For what its worth, housing seems to be picking up more or less right where it left off. Homebuilder Taylor Morrison said that home sales picked up significantly in May, and traffic was 3 times higher than it was in early April, the height of the pandemic. Note that Toll Brothers said that deposit activity (which is a leading indicator of signed contracts) was up on a YOY basis in May.

 

Despite COVID, construction spending did exceed last year’s numbers by 3%, which is impressive in of itself. Residential construction was up 6.3% on a YOY basis.

 

Home prices rose 5.4% YOY in April, according to CoreLogic. Inventory remains tight, especially for entry-level homes, which fell 25%.

 

The Congressional Budget Office says it will take 10 years for the economy to reach the levels it was forecasting in January. FWIW, I am skeptical that a 3 month lockdown will reverberate for a decade.

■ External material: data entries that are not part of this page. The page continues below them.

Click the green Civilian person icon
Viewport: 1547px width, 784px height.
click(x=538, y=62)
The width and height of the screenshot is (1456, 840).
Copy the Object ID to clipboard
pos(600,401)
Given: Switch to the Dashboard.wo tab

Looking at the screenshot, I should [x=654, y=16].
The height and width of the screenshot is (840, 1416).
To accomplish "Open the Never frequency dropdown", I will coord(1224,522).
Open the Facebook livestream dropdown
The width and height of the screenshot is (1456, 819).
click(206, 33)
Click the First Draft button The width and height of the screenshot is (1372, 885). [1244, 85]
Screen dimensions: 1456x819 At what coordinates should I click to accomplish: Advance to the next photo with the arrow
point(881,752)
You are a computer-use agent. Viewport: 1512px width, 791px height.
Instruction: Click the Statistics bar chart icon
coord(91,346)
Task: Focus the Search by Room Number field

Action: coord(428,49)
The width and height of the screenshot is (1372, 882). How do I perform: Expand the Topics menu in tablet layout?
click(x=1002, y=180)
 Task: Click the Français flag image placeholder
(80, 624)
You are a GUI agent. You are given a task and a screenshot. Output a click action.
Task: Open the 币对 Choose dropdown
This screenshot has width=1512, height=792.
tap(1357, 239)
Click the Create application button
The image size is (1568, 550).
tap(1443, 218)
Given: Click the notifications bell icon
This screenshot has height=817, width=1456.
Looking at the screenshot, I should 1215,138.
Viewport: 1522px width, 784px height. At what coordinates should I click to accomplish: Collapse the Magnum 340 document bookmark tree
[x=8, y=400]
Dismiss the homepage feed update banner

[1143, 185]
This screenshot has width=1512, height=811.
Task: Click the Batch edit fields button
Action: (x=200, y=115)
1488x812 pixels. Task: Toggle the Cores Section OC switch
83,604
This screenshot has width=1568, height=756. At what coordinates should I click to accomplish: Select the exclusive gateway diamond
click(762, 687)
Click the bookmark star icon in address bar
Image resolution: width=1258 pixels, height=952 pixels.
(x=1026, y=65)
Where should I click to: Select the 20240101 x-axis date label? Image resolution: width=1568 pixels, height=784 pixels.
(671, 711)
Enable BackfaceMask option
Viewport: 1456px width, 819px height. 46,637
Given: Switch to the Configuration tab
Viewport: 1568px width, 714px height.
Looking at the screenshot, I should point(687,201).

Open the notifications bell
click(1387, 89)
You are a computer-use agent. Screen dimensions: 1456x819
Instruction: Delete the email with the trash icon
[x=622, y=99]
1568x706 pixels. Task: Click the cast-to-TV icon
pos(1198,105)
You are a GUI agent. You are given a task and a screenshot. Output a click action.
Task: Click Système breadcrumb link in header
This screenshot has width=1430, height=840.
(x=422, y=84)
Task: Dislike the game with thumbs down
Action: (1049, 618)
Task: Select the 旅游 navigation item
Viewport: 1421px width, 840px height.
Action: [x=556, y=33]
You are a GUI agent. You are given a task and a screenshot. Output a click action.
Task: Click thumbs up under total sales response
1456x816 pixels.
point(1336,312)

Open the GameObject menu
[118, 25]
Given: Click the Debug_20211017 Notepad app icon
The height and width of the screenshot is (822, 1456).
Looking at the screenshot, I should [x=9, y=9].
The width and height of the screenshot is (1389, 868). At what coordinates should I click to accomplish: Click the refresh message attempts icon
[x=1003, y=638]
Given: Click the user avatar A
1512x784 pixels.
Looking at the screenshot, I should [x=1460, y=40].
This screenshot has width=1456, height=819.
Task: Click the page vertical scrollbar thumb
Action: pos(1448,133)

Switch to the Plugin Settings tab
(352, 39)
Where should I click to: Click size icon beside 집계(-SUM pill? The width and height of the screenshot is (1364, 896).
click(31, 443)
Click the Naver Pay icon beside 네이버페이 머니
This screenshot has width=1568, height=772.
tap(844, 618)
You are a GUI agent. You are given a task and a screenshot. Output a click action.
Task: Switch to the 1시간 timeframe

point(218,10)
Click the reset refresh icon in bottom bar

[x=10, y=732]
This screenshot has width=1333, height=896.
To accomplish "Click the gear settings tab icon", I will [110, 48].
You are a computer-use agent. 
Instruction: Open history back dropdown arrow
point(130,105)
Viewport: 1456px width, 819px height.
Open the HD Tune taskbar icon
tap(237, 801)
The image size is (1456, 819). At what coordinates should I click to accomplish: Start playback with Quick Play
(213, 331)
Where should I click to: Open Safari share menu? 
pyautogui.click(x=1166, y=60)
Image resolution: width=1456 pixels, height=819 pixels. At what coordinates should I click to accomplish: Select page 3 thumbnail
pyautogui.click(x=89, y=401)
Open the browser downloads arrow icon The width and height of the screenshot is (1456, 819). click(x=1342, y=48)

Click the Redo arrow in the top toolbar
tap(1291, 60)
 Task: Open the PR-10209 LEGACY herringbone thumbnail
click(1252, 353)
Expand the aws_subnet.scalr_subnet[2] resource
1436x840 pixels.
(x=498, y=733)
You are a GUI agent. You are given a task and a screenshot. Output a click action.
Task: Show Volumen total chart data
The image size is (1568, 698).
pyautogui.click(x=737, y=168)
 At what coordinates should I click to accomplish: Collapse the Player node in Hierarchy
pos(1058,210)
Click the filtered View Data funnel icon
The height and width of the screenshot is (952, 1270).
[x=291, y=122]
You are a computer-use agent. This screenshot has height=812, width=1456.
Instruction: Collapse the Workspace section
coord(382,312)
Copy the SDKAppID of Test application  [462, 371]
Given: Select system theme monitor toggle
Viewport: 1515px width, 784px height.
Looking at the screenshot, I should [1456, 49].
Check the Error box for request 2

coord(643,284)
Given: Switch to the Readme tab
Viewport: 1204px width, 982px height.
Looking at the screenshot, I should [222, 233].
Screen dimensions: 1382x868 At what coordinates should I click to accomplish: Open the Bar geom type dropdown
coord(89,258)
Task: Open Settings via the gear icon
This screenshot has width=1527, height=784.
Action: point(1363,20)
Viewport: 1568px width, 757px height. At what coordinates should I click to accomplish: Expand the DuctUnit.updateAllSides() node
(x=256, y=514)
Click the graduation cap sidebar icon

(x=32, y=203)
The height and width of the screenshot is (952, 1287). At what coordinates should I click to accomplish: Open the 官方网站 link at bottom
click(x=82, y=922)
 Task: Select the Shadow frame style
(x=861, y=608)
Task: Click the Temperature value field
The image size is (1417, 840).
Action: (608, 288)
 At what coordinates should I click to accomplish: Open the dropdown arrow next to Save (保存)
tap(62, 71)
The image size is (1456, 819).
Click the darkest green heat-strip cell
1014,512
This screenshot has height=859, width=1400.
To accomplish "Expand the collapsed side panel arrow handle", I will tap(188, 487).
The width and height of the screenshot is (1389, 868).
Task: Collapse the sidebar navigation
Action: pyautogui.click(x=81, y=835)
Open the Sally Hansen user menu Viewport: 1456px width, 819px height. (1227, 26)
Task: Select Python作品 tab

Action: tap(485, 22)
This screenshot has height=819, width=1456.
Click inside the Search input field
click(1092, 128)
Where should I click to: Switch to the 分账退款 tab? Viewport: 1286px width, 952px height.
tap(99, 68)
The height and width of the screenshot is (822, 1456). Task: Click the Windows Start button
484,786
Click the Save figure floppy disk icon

Morning Report: Americans will flee the cities.

Vital Statistics:

 

Last Change
S&P futures 3034 -8.1
Oil (WTI) 34.44 -0.69
10 year government bond yield 0.68%
30 year fixed rate mortgage 3.28%

 

Stocks are flattish this morning despite riots in major cities across the US. Bonds and MBS are flat.

 

Trump will be meeting with the Attorney General this morning to figure out how to respond to the violence in many US cities.

 

The big economic news will be the jobs report on Friday. The Street is looking for a 7.7 million drop in jobs, an unemployment rate of 20% and a 7% increase in average hourly earnings. More and more states are re-opening so hopefully this will be the last jobs report with negative payroll growth.

 

Construction spending fell 2.9% in April, which was a little bit better than expected. The ISM Manufacturing Index fell to 43, which again was a little bit better than expected.

 

Personal Income rose 10.5% in April, largely due to the CARES Act. Personal consumption expenditures fell as people were unable to go to the stores. This caused a big jump in the savings rate, up to 33% from 10%, which ironically shows how big Keynsian spending plans often don’t have the desired effect.

PCE versus PI

 

The riots are certainly not going to help the jobs situation of course. Much will depend on how long they last. If they peter out over the next few days then we probably won’t see a major effect.

 

I can’t escape the idea that the riots and COVID have set in place the circumstances for a massive exodus from the big cities, similar to what we saw in the late 60s. During the 60s, manufacturing jobs fled the cities to the suburbs as many employees no longer wanted to work there. This time, I could see white collar jobs fleeing. When people can largely work from home, why pay top dollar for office space in the cities? And if the jobs relocate, why spend ten grand a month for a 1200 square foot apartment? I could see this turning out to be the catalyst for a massive expansion of the suburbs and exurbs,  which will be good for the homebuilders. Realtor.com noted that Connecticut has seen something like a 75% increase in people moving out of NYC.